This is the very much belated first installment in my series on sequels and repetition in pop culture. In the brief essay on the index page for this series, I said:
My basic thesis, which I’ll be examining in posts to come is this: Repetition, in the form of series, serials, remakes, and quotation of various tropes is at one and the same time the most characteristic feature of modern pop culture (all genres) and also the sign of its decadence and creative decline.
In order to do that, I’ll need to lay a bit of background, starting with this post.
In his classic book Orthodoxy, G. K. Chesterton makes this interesting observation:
The sun rises every morning. I do not rise every morning; but the variation is due not to my activity, but to my inaction. Now, to put the matter in a popular phrase, it might be true that the sun rises regularly because he never gets tired of rising. His routine might be due, not to a lifelessness, but to a rush of life.

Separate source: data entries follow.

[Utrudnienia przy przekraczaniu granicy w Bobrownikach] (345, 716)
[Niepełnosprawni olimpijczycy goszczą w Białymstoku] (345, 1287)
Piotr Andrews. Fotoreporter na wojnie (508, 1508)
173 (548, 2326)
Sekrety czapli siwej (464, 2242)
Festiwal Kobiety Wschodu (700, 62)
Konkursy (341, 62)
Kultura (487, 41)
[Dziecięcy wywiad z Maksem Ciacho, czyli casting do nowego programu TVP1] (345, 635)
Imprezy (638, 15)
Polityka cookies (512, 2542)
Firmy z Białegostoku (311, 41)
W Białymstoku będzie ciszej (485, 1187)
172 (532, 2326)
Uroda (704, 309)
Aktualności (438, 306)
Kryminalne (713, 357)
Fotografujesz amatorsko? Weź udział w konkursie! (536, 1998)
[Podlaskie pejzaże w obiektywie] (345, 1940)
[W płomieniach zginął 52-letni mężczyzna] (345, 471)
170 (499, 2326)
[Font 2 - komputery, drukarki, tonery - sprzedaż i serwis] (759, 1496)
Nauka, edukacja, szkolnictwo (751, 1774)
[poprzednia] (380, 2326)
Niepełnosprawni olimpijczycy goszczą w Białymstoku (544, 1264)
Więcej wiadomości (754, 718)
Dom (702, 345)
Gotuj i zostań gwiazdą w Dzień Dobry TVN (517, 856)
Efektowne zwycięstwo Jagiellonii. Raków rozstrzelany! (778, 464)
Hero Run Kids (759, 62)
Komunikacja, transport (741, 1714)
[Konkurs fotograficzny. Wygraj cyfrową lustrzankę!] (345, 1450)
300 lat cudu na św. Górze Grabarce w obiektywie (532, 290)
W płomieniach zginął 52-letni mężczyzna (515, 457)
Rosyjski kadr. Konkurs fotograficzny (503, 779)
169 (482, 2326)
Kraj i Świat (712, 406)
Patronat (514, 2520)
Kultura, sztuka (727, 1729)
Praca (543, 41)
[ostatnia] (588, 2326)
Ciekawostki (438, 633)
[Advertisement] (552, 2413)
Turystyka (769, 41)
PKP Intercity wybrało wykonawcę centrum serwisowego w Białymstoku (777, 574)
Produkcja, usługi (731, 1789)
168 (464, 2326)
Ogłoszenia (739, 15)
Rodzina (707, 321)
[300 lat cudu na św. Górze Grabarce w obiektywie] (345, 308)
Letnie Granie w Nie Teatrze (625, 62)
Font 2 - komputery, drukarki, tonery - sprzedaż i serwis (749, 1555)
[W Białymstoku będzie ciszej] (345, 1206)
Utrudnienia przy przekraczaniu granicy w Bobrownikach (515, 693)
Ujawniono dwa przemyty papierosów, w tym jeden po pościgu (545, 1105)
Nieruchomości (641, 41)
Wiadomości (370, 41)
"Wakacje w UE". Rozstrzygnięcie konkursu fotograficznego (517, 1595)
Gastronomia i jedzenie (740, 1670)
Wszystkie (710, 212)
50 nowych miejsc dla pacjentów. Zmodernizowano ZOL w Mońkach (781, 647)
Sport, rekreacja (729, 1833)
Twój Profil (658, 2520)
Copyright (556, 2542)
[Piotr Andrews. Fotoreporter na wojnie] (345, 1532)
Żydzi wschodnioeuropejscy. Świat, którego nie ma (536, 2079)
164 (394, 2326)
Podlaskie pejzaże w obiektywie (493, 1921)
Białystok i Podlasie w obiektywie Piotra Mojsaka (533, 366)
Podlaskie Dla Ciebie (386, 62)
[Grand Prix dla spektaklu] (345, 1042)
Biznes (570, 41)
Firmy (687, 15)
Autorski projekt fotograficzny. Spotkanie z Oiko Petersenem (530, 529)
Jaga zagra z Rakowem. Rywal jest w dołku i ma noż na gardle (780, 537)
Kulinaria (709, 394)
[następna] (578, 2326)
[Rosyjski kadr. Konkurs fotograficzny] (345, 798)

The thing I mean can be seen, for instance, in children, when they find some game or joke that they specially enjoy. A child kicks his legs rhythmically through excess, not absence, of life. Because children have abounding vitality, because they are in spirit fierce and free, therefore they want things repeated and unchanged. They always say, “Do it again”; and the grown-up person does it again until he is nearly dead. For grown-up people are not strong enough to exult in monotony. But perhaps God is strong enough to exult in monotony.
It is possible that God says every morning, “Do it again” to the sun; and every evening, “Do it again” to the moon. It may not be automatic necessity that makes all daisies alike; it may be that God makes every daisy separately, but has never got tired of making them. It may be that He has the eternal appetite of infancy; for we have sinned and grown old, and our Father is younger than we. The repetition in Nature may not be a mere recurrence; it may be a theatrical encore.
This rings true. As humans, we love repetition. As Chesterton notes, “Do it again!” is indeed the refrain, the battle cry of the young child. We adults, having “sinned and grown old”, are not nearly as capable of infinite repetition without being wearied. Still, even adults like things that are familiar and reliable. Few enough things in life are, so it is small wonder that we cling to those things the we perceive as being so. I think this is a big factor in human material and intellectual culture. Nature is as it is, and is all to mutable for our taste. When we build a building or paint a picture or sculpt statues or spin tales, we are trying, by our art, to make something permanent out of the impermanence of the cosmos we find ourselves in. Aristotle noted that poetry (by which he could be taken as meaning more or less what we call “fiction”) is more philosophical than history (“nonfiction”) because while history tells us only what happened, poetry tells us what could happen or might happen or ought to happen. In short, it gives us lasting structure in an ephemeral world.